Personal information
- Born: April 11, 1985 (age 41) Rialto, California
- Listed height: 6 ft 6 in (1.98 m)
- Listed weight: 210 lb (95 kg)

Career information
- High school: Eisenhower (Rialto, California)
- College: Boston College (2003–2007)
- NBA draft: 2007: undrafted
- Playing career: 2007–2020
- Position: Small forward / shooting guard
- Number: 23, 9

Career history
- 2007–2008: Pınar Karşıyaka
- 2008–2009: Aris Thessaloniki
- 2009: Aliağa Petkim
- 2009–2010: JDA Dijon Basket
- 2010–2011: Sioux Falls Skyforce
- 2011: Pınar Karşıyaka
- 2011–2012: JDA Dijon Basket
- 2012–2013: Erdemirspor
- 2013–2014: Aliağa Petkim
- 2014: Al Ahli Dubai
- 2014–2015: Trabzonspor
- 2015–2016: Westchester Knicks
- 2016: Telekom Baskets Bonn
- 2016: JL Bourg-en-Bresse
- 2016–2018: Eskişehir Basket
- 2019–2020: Rizing Zephyr Fukuoka

Career highlights
- TBL All-Star (2008);

= Sean Marshall (basketball) =

American basketball player (born 1985)

Sean James Marshall (born April 11, 1985) is an American former professional basketball player. He played college basketball for Boston College.

==College career==
Marshall played college basketball at Boston College, where he, along with 2007 ACC Player of the Year Jared Dudley, were co-captains. He averaged 11.1 points per game in his sophomore and junior years, and 14.8 in his senior year when Boston College went 21–12. While at Boston College, Marshall was roommates with Pete Frates, who was later diagnosed with ALS.

==Professional career==
After going undrafted in the 2007 NBA draft, Marshall signed with Pınar Karşıyaka of the Turkish Basketball League for the 2007–08 season. During his first pro season he averaged 19.47 points and 5.17 rebounds per game.

In June 2008, Marshall signed a one-year deal with Aris Thessaloniki of the Greek Basket League. He got injured in February 2009, and missed 6 weeks. In April 2009 he returned to Turkey and signed with Aliağa Petkim. He played only one game in Turkish League.

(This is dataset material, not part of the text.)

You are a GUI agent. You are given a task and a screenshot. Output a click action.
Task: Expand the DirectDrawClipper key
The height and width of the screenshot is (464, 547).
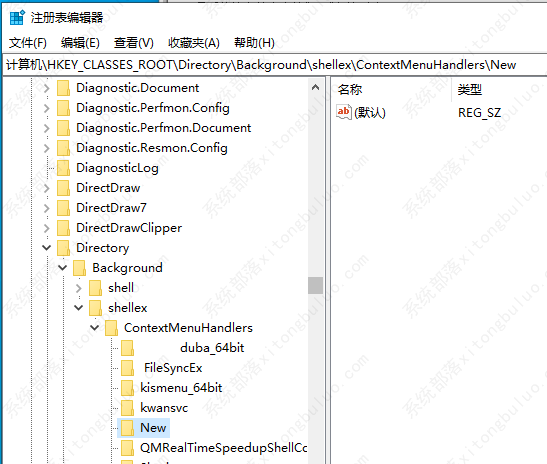[46, 228]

For the 2009–10 season, Marshall signed with JDA Dijon Basket of the French League. He played 29 games and averaged 14.7 points and 4.2 rebounds per game.

On November 2, 2010, Marshall was acquired by the Sioux Falls Skyforce of the NBA D-League. He played 48 games and averaged 14.1 points and 3.2 rebounds per game. He left them in April 2011, and returned to Turkey to play with his former team Pınar Karşıyaka.

Sean Marshall, 2011

In June 2011, Marshall signed with his former team JDA Dijon for the 2011–12 season. He played 30 games and averaged 11.7 points and 2.8 rebounds per game.

In July 2012, Marshall returned to Turkey and signed with Erdemirspor for the 2012–13 season. He played 28 games and averaged 14.1 points and 5.9 rebounds per game in Turkish Basketball League.

In July 2013, Marshall signed with his former team Aliağa Petkim. In March 2014, he was forced to leave the team due to the club's bad financial situation. On April 8, 2014, he signed with Al Ahli Dubai.

On June 17, 2014, Marshall signed with Trabzonspor Basketball for the 2014–15 season.

On November 2, 2015, Marshall was acquired by the Westchester Knicks after a successful tryout. On January 15, 2016, his contract was bought out by the Knicks. Two days later, he signed with Telekom Baskets Bonn of Germany for the rest of the 2015–16 Basketball Bundesliga season. On May 8, 2016, he signed with JL Bourg-en-Bresse of the LNB Pro B for the rest of the season.

On July 7, 2016, Marshall signed a one-year deal with Eskişehir Basket of the Turkish Basketball First League.

=== The Basketball Tournament (TBT) (2015–present) ===
Since 2015, Marshall has played in The Basketball Tournament (TBT), a winner-take-all single-elimination tournament played annually during the summer and broadcast by ESPN, for Team Challenge ALS. He is also the general manager of the team. Marshall was named to the All-Tournament Team for TBT 2017, when he score 18.3 points per game and Team Challenge ALS made it to the championship final, where they lost in a close game to Overseas Elite, 86–83.

In TBT 2018, Marshall averaged nine points per game and 3.3 rebounds per game for Team Challenge ALS. They reached the West Regional Championship Game before losing to eventual tournament runner-up Eberlein Drive.